Cultura

“Il Vagabondo. An Urban Opera”,
romanzo in forma di libretto

TORONTO – Il librettista è l’eroe dimenticato dell’opera lirica. Tutti giustamente celebriamo Mozart, Verdi e Puccini, ma quanti hanno sentito i nomi di Lorenzo Da Ponte o Arrigo Boito? Eppure questi grandi poeti hanno scritto i libretti, cioè sostanzialmente i ‘copioni’ (i melomani mi perdonino per la semplificazione indebita) messi poi in musica dai rispettivi compositori. Come dire che senza Da Ponte non esisterebbe “Così fan tutte”, che però tutto ricordano come un’opera “di” Mozart.

Certo, è fuor di dubbio che nell’opera la musica sia decisamente centrale rispetto ai testi; ma insomma, tutto questo per dire che quello del librettista era un compito ingrato già nell’epoca d’oro della musica lirica, e figuriamoci poi oggi che il mondo dell’opera si regge sostanzialmente sulla reinterpretazione dei classici.

In questo contesto, merita la nostra attenzione l’operazione tentata da Glenn Carley, un pensionato di Bolton Ontario, ora alla sua terza prova letteraria con “Il Vagabondo. An Urban Opera” (Guernica Editions, 2021). Se fino ad ora Carley si era mantenuto nel solco delle forme canoniche come il romanzo e il racconto, con “Il Vagabondo” tenta un esperimento probabilmente inedito: quello di ridare vita al libretto e renderlo un’opera autonoma, che non ha bisogno del supporto della musica per funzionare appieno. Tuttavia non si tratta di una ripresa filologica e passatista, ma di una vera e propria reinvenzione: il libretto di Carley è scritto non in italiano ma in inglese, e la sua musicalità lo colloca nel jazz d’avanguardia più che nell’opera classica.

Tuttavia, questo estremo sperimentalismo non significa che “Il Vagabondo” sia una mera provocazione per intellettuali: si tratta al contrario di un libro “of the people, by the people, for the people”. In questo, Carley fa riemergere una delle caratteristiche fondamentali e oggi purtroppo quasi dimenticate dell’opera lirica: quella di essere stata per secoli una forma d’arte essenzialmente popolare, un repertorio di storie e musiche che tutti riconoscevano, ricordavano e, perché no, canticchiavano.

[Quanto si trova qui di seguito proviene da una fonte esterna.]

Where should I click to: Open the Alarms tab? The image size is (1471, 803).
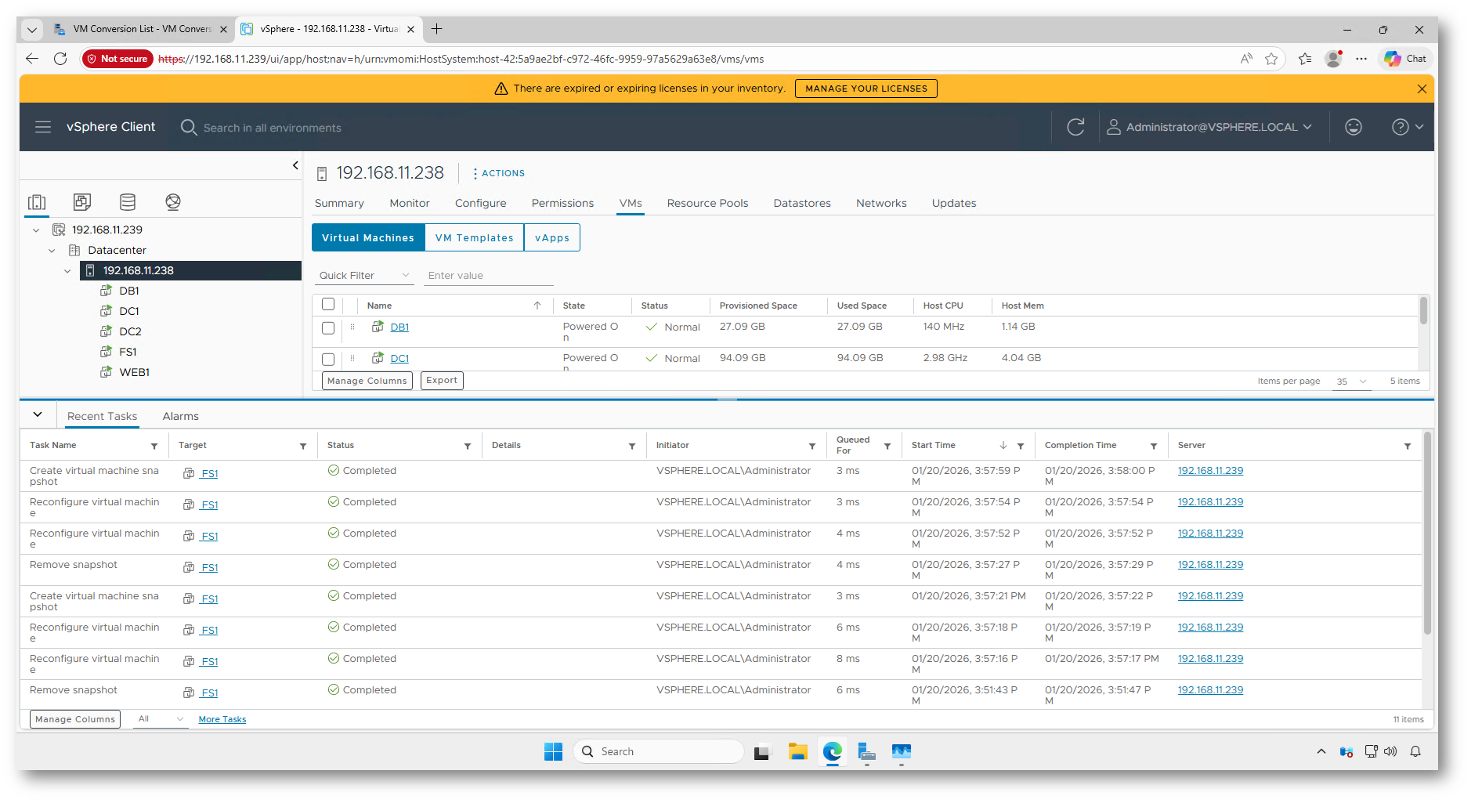click(180, 416)
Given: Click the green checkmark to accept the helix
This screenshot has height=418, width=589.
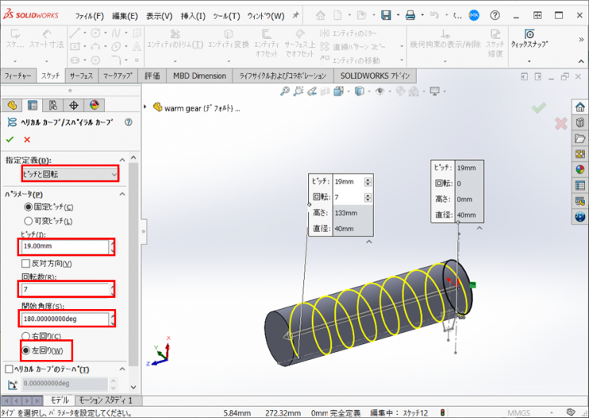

“Il Vagabondo” è, al di là di tutto, una storia di amore, di famiglia, di malattia, che trae ispirazione dalle tradizioni (anche, perché no, gastronomiche) dei contadini italiani, un mondo che l’autore conosce bene e ama (la moglie, Mary, è oltretutto di famiglia italiana) e che ha voluto omaggiare riecheggiando l’arte più squisitamente italiana, l’opera lirica.

Resta al lettore decidere se il libro-libretto di Glenn Carley vada letto a bassa voce, declamato, o rappresentato davvero come un’autentica opera lirica.